§ Exercise requirements
Each line of the data below holding the word "with" must be copied.

§ Stored data entries
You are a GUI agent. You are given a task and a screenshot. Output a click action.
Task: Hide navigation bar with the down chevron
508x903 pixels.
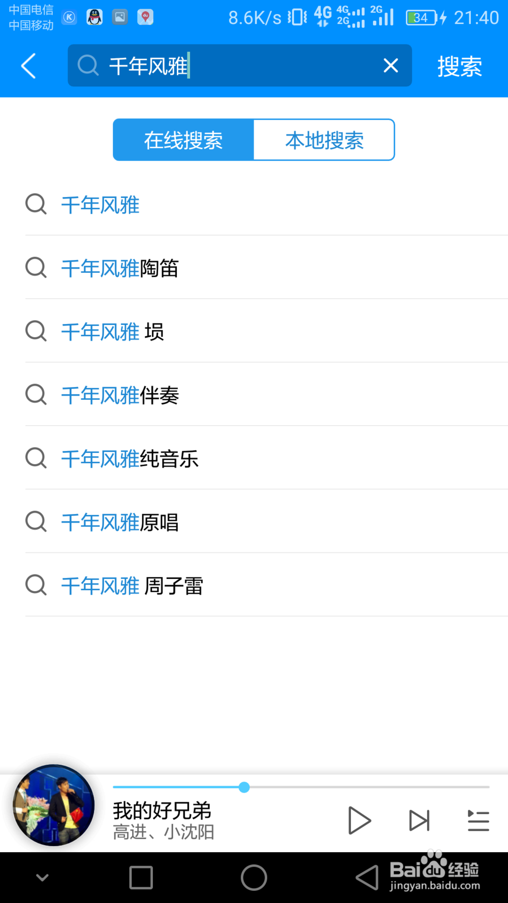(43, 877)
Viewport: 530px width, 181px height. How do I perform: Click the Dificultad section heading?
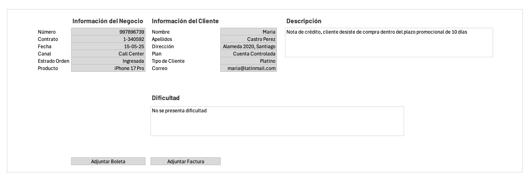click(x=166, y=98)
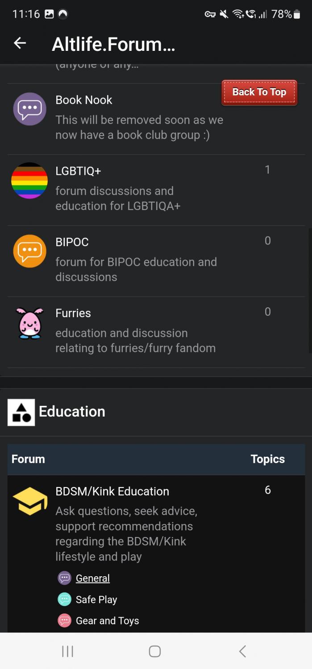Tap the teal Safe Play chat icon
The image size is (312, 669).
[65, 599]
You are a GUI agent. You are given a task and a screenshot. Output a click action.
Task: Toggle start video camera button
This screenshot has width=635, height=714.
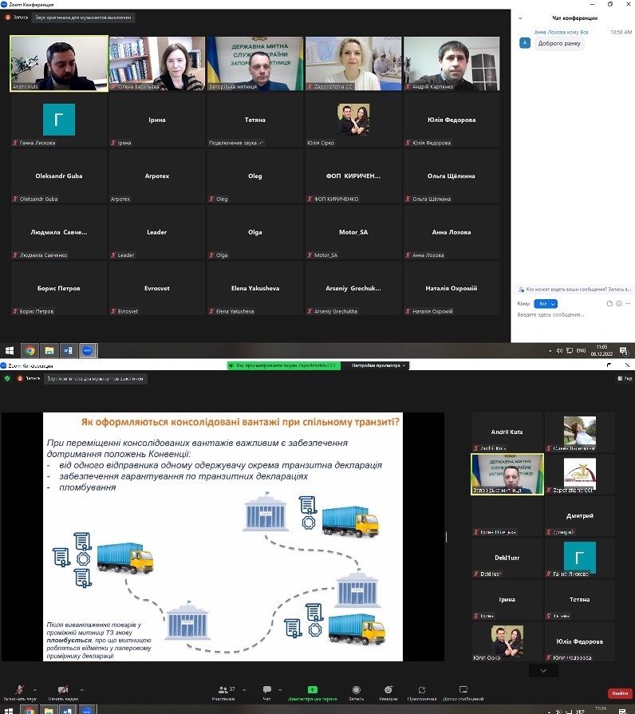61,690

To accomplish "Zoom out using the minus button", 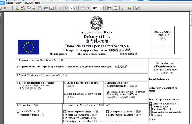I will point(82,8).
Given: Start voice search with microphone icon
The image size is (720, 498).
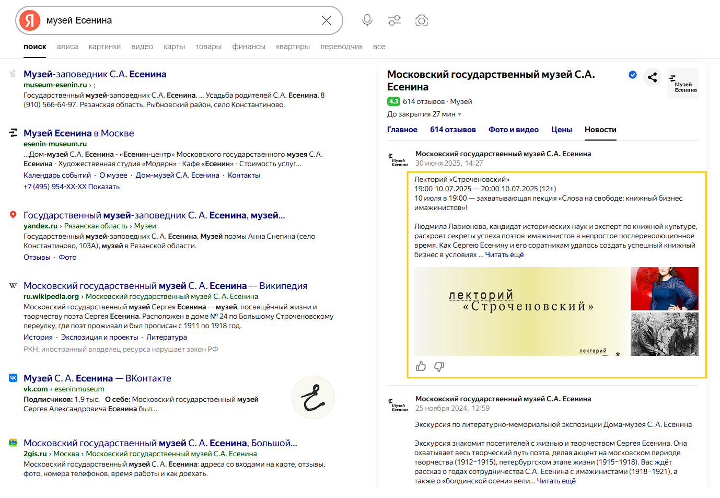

==

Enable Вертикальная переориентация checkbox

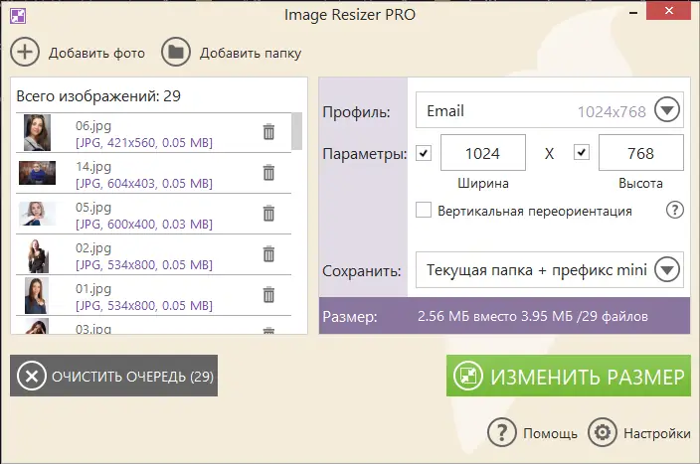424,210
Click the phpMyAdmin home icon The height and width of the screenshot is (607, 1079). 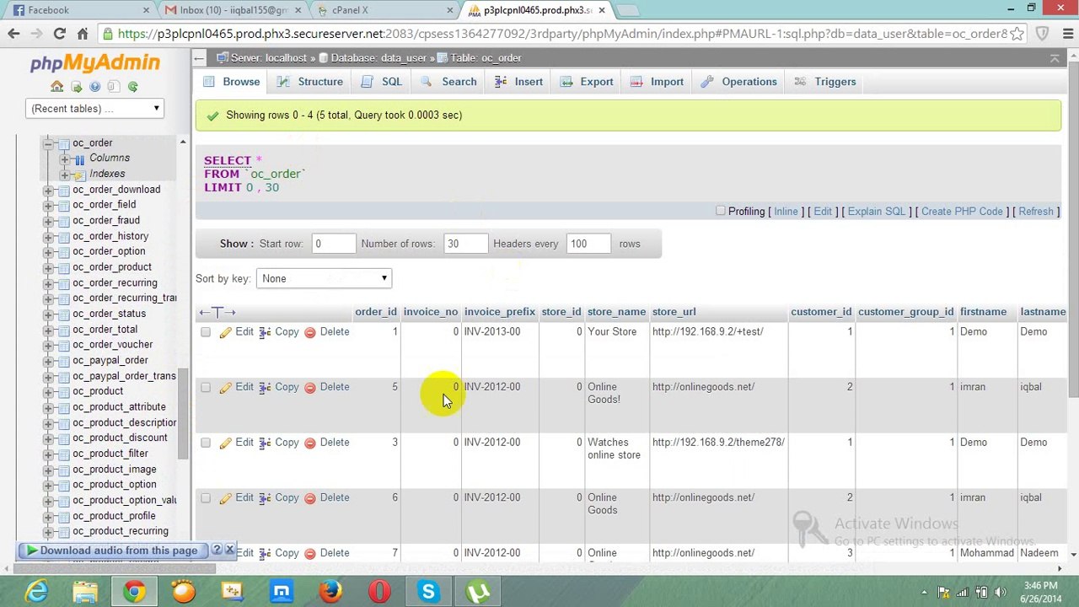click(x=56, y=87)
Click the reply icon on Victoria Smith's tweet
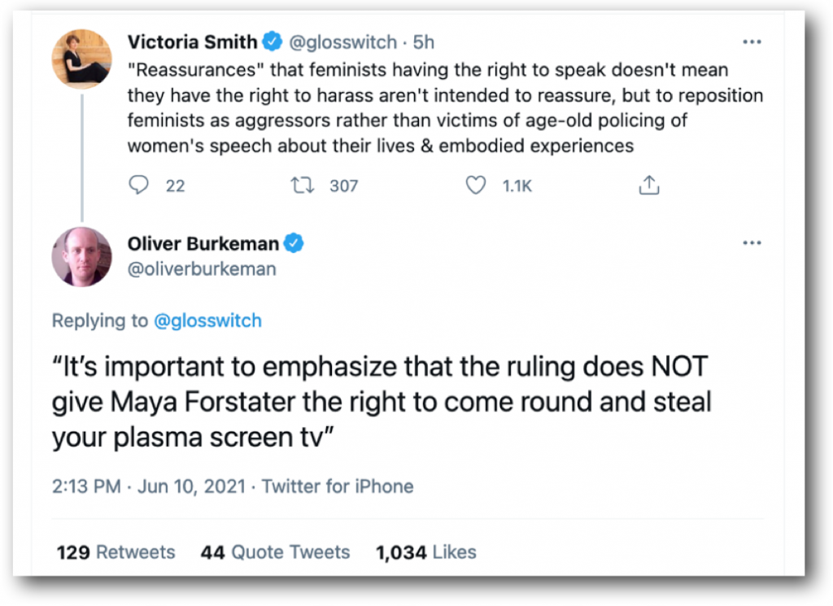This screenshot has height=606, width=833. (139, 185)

§ Solution for this task
Task: Hide navigation bar with the down chevron
Given: Start voice search with microphone icon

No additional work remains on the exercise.